THE RECORDS

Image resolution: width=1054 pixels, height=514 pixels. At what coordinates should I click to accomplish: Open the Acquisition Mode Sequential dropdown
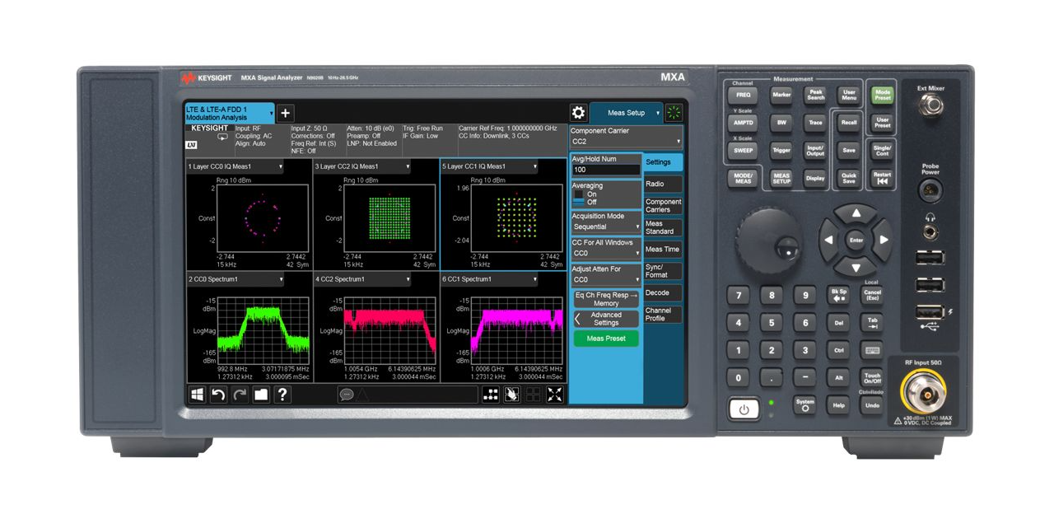606,225
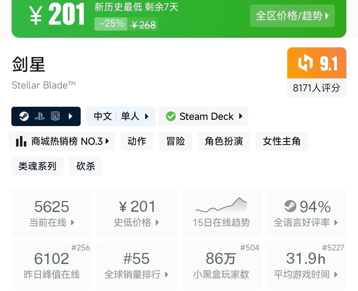Open 全区价格/趋势 price trends

click(292, 16)
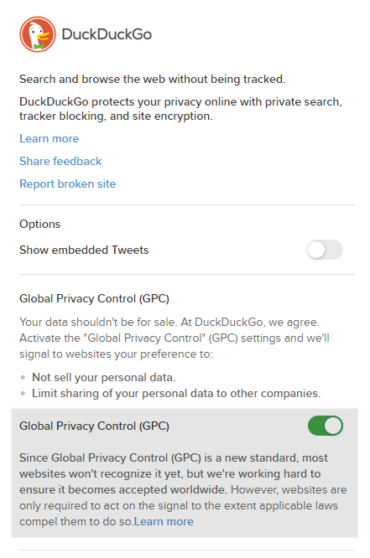Click the bullet dot before 'Not sell'
Viewport: 370px width, 558px height.
tap(23, 378)
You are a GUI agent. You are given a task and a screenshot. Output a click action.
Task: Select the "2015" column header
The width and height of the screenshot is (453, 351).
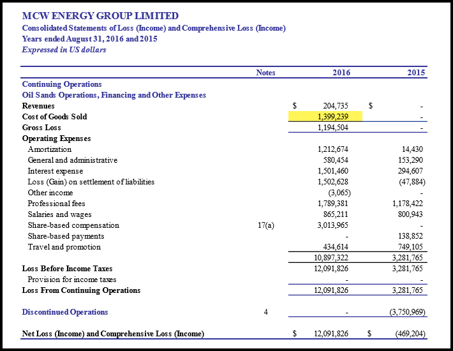point(416,73)
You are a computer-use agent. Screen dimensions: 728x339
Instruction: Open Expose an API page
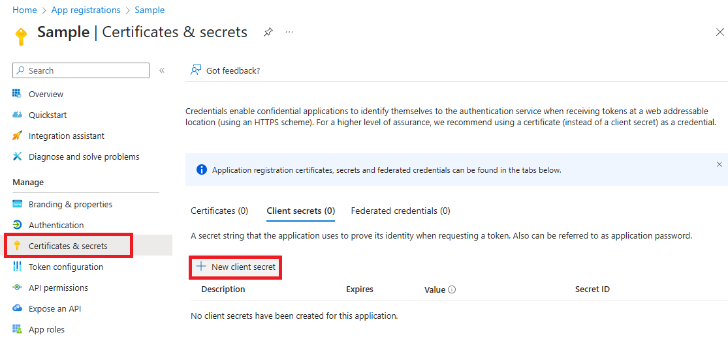(47, 308)
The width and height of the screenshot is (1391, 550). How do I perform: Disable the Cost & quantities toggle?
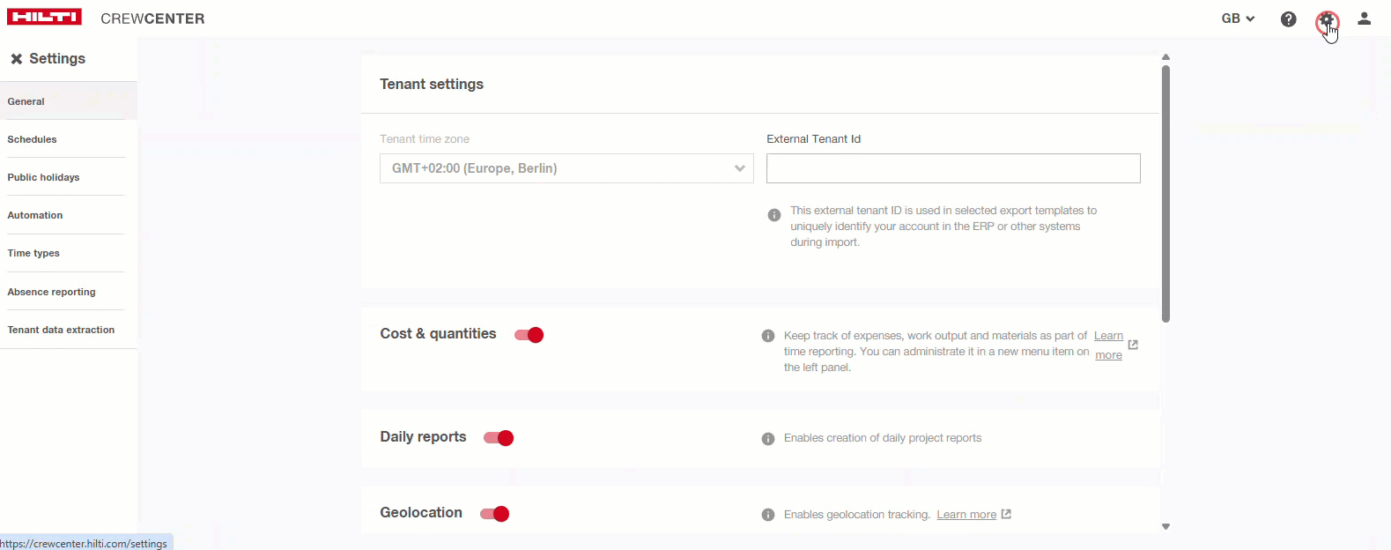click(529, 335)
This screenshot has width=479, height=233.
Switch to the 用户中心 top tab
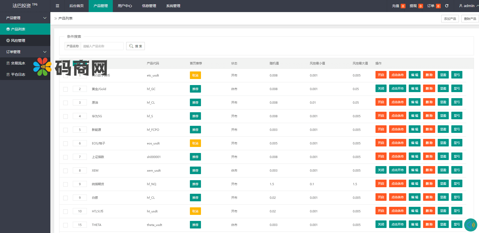pos(125,6)
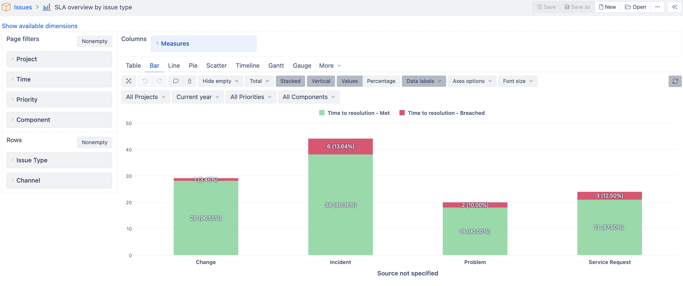Click the refresh chart icon

pos(675,81)
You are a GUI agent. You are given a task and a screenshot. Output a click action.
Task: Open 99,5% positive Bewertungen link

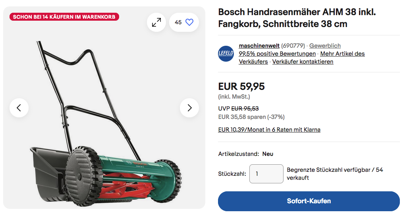[x=277, y=54]
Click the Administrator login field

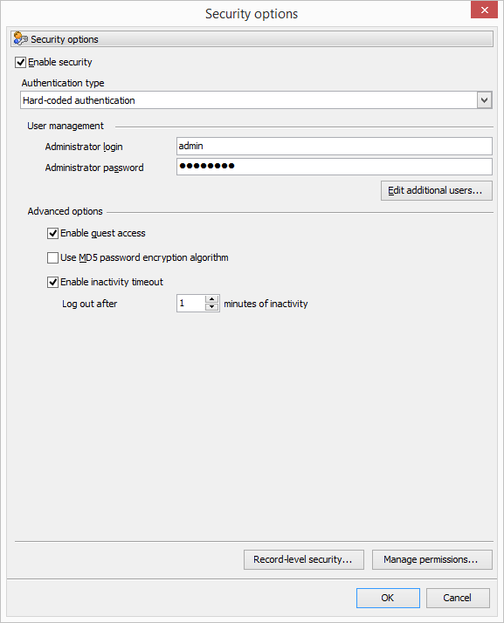[x=335, y=146]
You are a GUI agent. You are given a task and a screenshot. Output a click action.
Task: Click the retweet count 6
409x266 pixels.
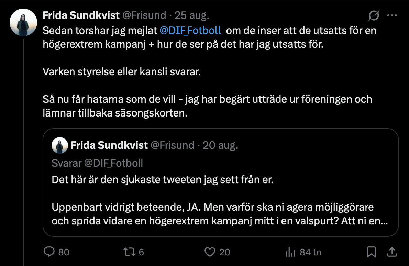point(141,252)
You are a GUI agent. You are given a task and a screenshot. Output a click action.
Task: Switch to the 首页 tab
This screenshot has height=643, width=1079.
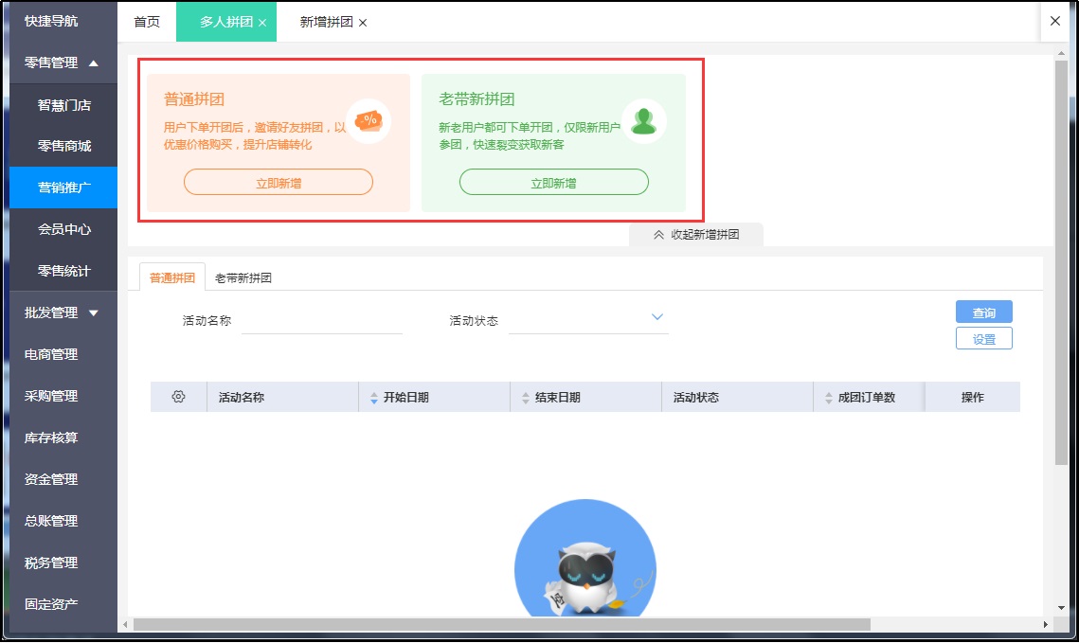(x=147, y=20)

YOUR ASSIGNMENT
Write out the whole listing exactly as it appears, and omit the pictures.

EXPECTED OUTPUT
Image resolution: width=1054 pixels, height=514 pixels. At what coordinates should I click to accomplish: Open the Acquisition Mode Sequential dropdown
606,225
Open 全区价格/趋势 price trends

click(292, 16)
Click the bullet dot before 'Not sell'
Viewport: 370px width, 558px height.
tap(23, 378)
You are a GUI agent. You are given a task and a screenshot. Output a click action.
Task: Select the "2015" column header
The width and height of the screenshot is (453, 351).
point(416,73)
You are a computer-use agent. Screen dimensions: 728x339
Instruction: Open Expose an API page
(47, 308)
The width and height of the screenshot is (1391, 550). How do I perform: Disable the Cost & quantities toggle?
click(529, 335)
This screenshot has width=479, height=233.
Switch to the 用户中心 top tab
pos(125,6)
Click the refresh chart icon

pos(675,81)
You are a GUI agent. You are given a task and a screenshot. Output a click action.
Task: Open 99,5% positive Bewertungen link

[x=277, y=54]
Click the Administrator login field

[x=335, y=146]
You are a GUI agent. You are given a task and a screenshot. Output a click action.
Task: Click the retweet count 6
409x266 pixels.
point(141,252)
You are a GUI agent. You are given a task and a screenshot. Output a click action.
Task: Switch to the 首页 tab
This screenshot has height=643, width=1079.
(x=147, y=20)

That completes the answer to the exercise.